Numerous reports show that over three quarters of South Africans believe that reporting corruption will lead to retaliation. It’s easy to dismiss that as cynicism, but it’s not. It’s simply – and tragically – an observation.
We’ve seen what’s happened to the 434. We’ve watched as the so-called “reforms” to the Whistleblower Protection Act that were promised in 2023 gather dust on a shelf, while the people the Act is supposed to protect are abandoned to their fate.
No wonder then, that 76% of our people are now too scared to tell the truth.
Over three decades after our landmark democratic elections, we no longer have a functioning democracy.
What we have instead is a hostage situation.
Yet still, we do nothing.
Actually, that’s not quite true. Because what we do, is treat whistleblowers like they’re the problem.
Why is it that we line the streets to welcome our sports teams back from successful tours, but look the other way when it comes to supporting the people who are trying to fix South Africa and really need our help?
These are the brave and selfless souls who risk everything to defend our country, but we treat them like troublemakers and brand them as “snitches.”
Their courage makes us uncomfortable because it calls out our apathy for the cowardice it really is.
The time has come to seriously question our values when we cheer for our victorious sports teams but don’t give a second’s thought to the 434 people putting themselves in danger to expose corruption. We idolise those who entertain us, and abandon the ones trying to save us.
When 88% of whistleblowers need legal help to fight the disciplinary charges they face as a result of their actions, we know the process is rigged. It’s a deliberate strategy to ensure they’re too exhausted and too broke to ever make it to a witness stand.
The Whistleblower House is pushing hard for specialised courts and real, enforceable protection in 2026.
This shouldn’t even be a debate – it should have been the government’s immediate response the day after Babita Deokaran was killed.
The fact that we are still “discussing” whether or not to protect the people who save us billions of rands is a sign of a deep, systemic rot in our leadership.
And yet, we cannot keep blaming “the system” because the system is us.
It’s the HR managers who sign off on sham disciplinary charges. It’s the lawyers who take millions in state funds to silence an honest clerk. And it’s the whistleblower’s neighbours who suddenly don’t know them when they lose their job.
This is a moral failure of the highest order. We have forced 434 people to fight our war for us, but we refuse to give them the weapons they need to win it.
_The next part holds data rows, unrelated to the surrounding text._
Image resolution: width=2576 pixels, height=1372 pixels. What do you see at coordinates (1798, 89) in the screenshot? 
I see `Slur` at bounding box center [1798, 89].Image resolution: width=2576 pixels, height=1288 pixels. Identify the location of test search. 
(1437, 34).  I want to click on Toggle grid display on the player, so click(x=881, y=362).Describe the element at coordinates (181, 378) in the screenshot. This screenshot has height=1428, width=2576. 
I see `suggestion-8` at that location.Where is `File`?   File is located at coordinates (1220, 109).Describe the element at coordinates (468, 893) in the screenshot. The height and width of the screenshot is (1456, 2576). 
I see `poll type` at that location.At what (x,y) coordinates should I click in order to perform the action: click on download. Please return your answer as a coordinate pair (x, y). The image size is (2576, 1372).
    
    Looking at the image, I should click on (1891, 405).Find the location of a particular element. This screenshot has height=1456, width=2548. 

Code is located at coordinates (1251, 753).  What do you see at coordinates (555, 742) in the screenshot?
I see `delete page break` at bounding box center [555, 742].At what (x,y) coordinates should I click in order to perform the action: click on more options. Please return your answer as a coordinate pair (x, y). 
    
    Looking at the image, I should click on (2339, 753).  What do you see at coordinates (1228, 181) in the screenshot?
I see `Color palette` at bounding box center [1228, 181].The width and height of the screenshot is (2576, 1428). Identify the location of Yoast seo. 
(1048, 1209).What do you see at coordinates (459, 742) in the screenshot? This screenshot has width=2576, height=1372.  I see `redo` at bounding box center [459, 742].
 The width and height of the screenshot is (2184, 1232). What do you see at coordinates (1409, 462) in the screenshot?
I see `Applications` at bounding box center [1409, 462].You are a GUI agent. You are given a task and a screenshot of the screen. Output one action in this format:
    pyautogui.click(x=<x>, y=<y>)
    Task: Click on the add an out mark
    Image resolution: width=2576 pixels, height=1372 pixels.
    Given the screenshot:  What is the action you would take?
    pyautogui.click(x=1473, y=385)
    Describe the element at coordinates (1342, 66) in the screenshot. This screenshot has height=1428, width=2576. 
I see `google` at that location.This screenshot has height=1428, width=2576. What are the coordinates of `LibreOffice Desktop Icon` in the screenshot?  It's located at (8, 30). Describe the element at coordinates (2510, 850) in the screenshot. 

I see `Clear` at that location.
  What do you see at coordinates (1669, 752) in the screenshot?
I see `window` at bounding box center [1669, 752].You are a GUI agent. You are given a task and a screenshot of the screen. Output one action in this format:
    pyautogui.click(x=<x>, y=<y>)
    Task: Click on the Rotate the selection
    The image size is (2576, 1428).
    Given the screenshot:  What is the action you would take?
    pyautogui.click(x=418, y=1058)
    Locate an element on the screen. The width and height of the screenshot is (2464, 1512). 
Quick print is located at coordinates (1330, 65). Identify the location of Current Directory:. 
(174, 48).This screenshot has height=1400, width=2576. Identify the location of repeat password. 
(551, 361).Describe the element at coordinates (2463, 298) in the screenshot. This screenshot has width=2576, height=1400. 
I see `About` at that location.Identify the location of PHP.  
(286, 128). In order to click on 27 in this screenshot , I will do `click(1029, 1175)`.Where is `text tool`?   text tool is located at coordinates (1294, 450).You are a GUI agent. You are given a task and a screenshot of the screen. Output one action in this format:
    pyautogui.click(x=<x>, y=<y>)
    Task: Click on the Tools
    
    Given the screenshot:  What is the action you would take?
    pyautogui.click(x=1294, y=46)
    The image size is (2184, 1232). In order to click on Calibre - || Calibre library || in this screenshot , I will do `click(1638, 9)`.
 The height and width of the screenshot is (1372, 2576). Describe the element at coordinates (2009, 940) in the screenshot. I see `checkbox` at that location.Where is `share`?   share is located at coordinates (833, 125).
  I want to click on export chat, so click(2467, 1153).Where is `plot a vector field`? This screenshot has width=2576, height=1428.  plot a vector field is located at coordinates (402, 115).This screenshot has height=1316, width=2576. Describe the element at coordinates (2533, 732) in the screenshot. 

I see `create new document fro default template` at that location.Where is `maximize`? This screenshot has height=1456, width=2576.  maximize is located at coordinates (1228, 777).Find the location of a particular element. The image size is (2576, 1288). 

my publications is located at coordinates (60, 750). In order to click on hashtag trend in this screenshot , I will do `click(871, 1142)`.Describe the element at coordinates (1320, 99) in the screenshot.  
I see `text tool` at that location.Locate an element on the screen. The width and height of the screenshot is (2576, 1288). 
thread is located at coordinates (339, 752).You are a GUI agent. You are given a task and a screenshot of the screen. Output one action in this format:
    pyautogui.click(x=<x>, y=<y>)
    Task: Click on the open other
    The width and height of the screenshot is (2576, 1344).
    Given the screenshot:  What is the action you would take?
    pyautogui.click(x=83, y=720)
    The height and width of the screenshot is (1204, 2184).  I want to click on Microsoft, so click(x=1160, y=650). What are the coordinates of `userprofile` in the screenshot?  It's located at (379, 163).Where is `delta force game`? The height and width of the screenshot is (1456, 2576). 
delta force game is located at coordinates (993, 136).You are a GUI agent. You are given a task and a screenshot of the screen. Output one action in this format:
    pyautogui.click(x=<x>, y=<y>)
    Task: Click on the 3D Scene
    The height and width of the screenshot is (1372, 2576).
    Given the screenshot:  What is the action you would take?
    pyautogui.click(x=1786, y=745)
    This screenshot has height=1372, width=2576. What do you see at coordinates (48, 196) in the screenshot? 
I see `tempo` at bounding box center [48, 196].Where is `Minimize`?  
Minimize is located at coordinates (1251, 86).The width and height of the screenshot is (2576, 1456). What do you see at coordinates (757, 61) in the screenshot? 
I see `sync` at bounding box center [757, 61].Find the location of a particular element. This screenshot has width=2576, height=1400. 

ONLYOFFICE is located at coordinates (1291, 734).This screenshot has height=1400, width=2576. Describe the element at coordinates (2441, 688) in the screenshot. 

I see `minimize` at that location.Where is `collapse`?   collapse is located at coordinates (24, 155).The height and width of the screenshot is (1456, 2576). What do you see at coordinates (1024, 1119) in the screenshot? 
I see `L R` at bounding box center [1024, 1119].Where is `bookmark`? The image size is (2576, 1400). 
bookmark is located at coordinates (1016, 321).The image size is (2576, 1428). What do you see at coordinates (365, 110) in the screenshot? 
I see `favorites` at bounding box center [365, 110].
The Whistleblower House shouldn’t be begging for donations, and it definitely shouldn’t be operating with a staff of just four.
It should be a national priority, funded and protected with the same intensity we bring to our most prized state assets. Because right now, those 434 people are our most prized assets. They are the only thing standing between us and South Africa’s total collapse into a kleptocracy.
In 2026, we have a choice. We can continue to ignore the efforts of the few, or we can finally lift our heads out of the sand and face the uncomfortable truth: saving our country means protecting our whistleblowers.
If we don’t, corruption will win, and there won’t be anything left to save.
Whistleblowers do what many are too scared to. If we leave them to die, then we deserve exactly what we’re going to get.
“Never in the field of human conflict was so much owed by so many to so few.”